**Directions for this task**
An exact transcription is needed, starting with the line that contains "The image size" and ending with the last line of the records.

**Data for review**
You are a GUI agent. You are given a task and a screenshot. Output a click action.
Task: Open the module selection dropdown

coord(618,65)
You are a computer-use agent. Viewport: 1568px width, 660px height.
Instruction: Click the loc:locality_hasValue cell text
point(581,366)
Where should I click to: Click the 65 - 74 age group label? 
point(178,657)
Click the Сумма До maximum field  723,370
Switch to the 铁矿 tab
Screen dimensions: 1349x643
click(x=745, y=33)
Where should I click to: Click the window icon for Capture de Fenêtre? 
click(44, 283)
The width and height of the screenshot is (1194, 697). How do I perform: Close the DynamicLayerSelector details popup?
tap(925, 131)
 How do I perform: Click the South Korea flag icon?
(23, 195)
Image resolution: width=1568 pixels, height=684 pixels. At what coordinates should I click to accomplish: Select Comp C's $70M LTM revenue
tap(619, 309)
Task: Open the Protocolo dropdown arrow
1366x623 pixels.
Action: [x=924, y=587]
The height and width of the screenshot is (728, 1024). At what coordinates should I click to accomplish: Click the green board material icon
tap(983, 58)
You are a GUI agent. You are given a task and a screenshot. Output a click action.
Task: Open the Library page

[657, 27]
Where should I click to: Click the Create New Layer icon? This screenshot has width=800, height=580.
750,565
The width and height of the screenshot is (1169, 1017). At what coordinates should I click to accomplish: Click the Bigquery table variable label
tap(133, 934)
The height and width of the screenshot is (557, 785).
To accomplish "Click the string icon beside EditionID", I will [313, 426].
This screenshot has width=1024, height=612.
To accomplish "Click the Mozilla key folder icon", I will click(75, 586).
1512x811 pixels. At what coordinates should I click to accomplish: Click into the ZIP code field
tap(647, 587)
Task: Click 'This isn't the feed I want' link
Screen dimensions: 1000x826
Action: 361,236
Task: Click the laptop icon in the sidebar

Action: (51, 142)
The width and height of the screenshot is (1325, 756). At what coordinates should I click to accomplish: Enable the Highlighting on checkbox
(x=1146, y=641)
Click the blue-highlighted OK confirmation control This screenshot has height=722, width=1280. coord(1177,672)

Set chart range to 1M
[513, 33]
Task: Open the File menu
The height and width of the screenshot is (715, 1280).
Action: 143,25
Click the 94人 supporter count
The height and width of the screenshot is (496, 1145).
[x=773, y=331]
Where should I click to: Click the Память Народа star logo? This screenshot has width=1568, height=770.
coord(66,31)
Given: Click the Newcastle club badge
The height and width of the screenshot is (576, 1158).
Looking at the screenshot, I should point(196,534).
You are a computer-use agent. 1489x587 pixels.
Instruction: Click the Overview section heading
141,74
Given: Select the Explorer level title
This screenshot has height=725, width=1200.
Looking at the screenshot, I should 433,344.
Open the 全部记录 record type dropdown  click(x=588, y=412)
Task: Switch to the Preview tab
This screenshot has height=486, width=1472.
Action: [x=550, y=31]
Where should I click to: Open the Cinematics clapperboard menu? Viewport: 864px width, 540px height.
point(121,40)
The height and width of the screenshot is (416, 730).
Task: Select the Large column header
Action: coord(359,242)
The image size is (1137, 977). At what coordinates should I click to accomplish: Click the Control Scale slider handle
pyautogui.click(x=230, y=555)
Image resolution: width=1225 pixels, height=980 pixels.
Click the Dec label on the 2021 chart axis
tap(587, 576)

**Written answer**
The image size is (1137, 977). At what coordinates should I click to accomplish: Click the Control Scale slider handle
pyautogui.click(x=230, y=555)
Image resolution: width=1225 pixels, height=980 pixels.
Click the Dec label on the 2021 chart axis
tap(587, 576)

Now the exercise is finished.